3. 锌指核酸酶(Zinc Finger Nuclease, FZN)人工核酸酶FZN可以算是第一种具有普遍适用性的基因编辑技术。
我们知道,分子生物学中广泛使用的工具酶主要是II型限制性核酸内切酶,绝大多数情况下这些酶的切割位点位于其DNA识别序列之中。
不过,IIS型的核酸内切酶(如Fok I)则不同,其识别序列和切割序列相距9个核苷酸,并且切割和识别功能分别由酶蛋白的不同结构域完成。
人工核酸酶正是利用了IIS型核酸内切酶的这一特点,在保留它的非特异的酶切割功能结构域的基础上,将其DNA识别结构域用能够识别特定核苷酸序列的、人工合成的结构域取代,这样就构成了能够根据人们的需要而识别特定DNA序列并进行切割的人工核酸酶。
按此原理构建的锌指核酸酶FZN就是由一系列锌指结构单元与Fok I的核酸酶切活性区域组合而成的(图1),它具有对特定的DNA序列进行识别和切割的能力。
FZN对不同DNA序列识别的机理在于组成其锌指蛋白基元(Motif)的种类及排列方式。
锌指结构是很早就发现的一类能与DNA分子相互作用的蛋白结构基元。
在人类基因组中,约有3%蛋白含有这样的结构[10]。
锌指结构基元一般由30个左右的氨基酸组成,其结合锌离子的保守氨基酸为四个半胱氨酸残基(Cys-)或两个半胱氨酸残基和两个组氨酸残基(His-)。
空间结构上,锌指结构从N端到C端由两个反向的β平行结构和一个α螺旋组成。
α螺旋的1、3、6位氨基酸残基分别特异性的结合其识别DNA分子中三个连续的碱基[11] [12],亦即不同的锌指结构基元中其α螺旋的1、3、6位上氨基酸残基是不同的,因此,将不同的锌指结构单位(通常3~6个)组合起来就可以形成识别18~36 bp的一段双链DNA序列。

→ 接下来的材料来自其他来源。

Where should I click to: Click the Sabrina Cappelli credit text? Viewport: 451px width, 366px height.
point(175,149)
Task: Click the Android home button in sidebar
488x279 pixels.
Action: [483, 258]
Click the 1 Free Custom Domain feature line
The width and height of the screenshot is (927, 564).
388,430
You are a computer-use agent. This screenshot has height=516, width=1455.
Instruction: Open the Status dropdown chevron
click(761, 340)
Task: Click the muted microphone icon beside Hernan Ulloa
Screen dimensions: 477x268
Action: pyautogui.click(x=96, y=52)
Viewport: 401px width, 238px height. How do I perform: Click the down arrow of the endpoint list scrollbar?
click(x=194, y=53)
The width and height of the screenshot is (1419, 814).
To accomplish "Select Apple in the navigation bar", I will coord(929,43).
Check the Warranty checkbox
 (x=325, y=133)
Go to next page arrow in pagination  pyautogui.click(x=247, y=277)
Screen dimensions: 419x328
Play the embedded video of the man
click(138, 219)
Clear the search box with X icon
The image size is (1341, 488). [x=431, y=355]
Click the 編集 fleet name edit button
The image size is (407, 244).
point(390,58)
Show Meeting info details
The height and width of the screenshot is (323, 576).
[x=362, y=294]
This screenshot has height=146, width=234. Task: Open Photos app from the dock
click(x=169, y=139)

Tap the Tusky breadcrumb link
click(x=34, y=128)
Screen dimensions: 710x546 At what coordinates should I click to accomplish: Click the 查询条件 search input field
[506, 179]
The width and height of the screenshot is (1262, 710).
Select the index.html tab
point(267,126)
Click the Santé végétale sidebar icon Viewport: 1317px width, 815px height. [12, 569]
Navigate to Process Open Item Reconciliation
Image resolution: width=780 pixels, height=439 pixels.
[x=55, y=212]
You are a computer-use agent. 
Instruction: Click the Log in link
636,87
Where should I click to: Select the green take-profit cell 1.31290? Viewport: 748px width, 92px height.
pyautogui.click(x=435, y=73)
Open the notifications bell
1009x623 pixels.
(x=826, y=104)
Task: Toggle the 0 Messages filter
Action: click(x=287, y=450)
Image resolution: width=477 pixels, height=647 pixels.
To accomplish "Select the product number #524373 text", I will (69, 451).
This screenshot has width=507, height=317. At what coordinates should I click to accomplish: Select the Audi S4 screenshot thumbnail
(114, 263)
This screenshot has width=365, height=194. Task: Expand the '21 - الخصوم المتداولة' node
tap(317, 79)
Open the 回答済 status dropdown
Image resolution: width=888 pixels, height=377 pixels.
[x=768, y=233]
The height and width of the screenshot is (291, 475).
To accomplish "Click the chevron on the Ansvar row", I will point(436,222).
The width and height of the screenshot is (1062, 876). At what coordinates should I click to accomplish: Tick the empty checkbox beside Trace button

所以,选择不同的锌指结构单位组合起来并且和Fok I连接,就构成了能针对特定的目标序列进行切割的人工核酸酶(图1)。
不仅如此,Fok I需要形成二聚体才具有酶切活性[13],虽然Fok I自身二聚化也能产生对DNA的切割作用,但切割效率极低并且容易产生非特异切割,所以在设计FZN时,还需要对Fok I进行突变,使之不能形成同源二聚体;并且研究显示,当两个结合不同靶序列的突变Fok I相距5~6 bp就可以形成异源二聚体而具有酶切功能,这样设计的另一个优点是可以增加FZN识别的特异性[14]。
FZN这种基因编辑方法在一系列的模式生物中都获得了成功[15],研究显示FZN基因编辑效率约为30%,相对于同源重组,其编辑效率无疑具有了质的提高。